*** Opening of EXTRACTED INFORMATION ***

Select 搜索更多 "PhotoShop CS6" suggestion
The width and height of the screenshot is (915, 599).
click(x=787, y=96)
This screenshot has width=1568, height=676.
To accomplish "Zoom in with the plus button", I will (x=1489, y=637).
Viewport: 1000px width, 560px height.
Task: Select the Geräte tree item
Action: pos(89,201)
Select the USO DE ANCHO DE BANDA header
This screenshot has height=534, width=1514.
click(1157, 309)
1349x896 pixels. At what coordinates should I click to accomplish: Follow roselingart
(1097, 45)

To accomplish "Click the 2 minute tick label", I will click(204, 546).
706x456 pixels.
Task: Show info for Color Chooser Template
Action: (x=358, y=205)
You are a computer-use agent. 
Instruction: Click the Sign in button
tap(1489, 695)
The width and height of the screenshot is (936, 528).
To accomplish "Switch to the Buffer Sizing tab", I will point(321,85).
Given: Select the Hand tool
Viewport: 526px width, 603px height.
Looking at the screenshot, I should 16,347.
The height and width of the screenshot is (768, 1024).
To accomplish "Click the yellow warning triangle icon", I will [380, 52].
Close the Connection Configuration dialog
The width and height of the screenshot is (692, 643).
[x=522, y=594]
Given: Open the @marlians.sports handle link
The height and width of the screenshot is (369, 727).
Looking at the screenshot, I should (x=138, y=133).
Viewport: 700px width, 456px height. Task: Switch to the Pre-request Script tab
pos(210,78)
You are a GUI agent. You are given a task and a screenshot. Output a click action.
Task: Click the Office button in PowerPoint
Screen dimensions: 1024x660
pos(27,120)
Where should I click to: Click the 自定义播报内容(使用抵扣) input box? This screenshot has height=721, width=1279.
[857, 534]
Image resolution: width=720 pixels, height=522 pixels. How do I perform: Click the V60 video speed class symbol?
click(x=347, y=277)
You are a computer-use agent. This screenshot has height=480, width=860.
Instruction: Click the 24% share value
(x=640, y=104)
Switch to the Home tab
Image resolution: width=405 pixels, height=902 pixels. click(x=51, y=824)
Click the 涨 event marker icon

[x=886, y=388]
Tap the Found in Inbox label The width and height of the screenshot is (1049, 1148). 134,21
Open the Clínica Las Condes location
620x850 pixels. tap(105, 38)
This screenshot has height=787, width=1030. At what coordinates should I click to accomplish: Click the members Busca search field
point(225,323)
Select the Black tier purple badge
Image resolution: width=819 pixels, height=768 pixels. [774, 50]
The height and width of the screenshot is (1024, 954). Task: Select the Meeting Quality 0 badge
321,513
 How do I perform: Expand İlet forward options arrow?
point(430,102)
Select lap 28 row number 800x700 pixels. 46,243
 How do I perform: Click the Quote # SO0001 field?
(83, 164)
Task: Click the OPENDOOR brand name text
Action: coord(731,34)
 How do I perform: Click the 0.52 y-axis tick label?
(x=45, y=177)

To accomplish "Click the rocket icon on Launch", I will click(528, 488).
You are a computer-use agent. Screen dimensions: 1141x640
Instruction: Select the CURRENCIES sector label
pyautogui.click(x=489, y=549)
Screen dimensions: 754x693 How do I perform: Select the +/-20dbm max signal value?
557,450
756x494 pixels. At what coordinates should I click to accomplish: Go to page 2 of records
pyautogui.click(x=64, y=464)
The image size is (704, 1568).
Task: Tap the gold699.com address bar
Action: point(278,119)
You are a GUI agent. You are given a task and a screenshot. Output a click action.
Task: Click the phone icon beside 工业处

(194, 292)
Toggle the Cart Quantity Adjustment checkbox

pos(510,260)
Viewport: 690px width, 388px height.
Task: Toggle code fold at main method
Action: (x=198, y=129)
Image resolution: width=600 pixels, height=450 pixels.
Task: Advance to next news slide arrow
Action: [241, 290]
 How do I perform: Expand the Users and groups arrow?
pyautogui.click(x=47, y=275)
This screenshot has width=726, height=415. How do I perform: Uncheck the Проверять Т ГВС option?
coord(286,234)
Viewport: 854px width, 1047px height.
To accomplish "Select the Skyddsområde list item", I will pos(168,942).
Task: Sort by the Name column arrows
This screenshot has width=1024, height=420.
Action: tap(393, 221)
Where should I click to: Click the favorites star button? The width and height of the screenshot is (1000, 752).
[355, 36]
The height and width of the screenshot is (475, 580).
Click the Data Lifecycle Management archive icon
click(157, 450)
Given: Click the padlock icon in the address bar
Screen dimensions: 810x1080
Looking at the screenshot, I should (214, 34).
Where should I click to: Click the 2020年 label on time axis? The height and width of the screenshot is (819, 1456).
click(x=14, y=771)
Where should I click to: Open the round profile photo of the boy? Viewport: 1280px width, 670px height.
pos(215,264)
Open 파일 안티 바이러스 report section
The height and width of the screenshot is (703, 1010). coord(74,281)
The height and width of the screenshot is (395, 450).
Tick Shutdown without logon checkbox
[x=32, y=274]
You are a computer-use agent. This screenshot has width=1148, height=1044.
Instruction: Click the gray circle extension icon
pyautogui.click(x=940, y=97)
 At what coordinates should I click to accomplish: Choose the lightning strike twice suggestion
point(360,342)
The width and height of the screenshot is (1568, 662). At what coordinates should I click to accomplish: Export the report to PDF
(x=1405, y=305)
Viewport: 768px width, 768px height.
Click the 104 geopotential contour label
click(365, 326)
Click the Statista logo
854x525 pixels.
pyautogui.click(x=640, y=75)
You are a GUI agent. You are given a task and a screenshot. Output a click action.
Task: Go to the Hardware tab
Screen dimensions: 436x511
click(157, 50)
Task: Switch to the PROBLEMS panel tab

*** Close of EXTRACTED INFORMATION ***

(THE TASK):
Check each line above for the word "agent" and copy the ones that have it.

(WRITTEN REPLY):
You are a computer-use agent. 
You are a GUI agent. You are given a task and a screenshot. Output a click action.
You are a computer-use agent. This screenshot has height=480, width=860.
You are a computer-use agent. Screen dimensions: 1141x640
You are a GUI agent. You are given a task and a screenshot. Output a click action.
You are a computer-use agent. This screenshot has width=1148, height=1044.
You are a GUI agent. You are given a task and a screenshot. Output a click action.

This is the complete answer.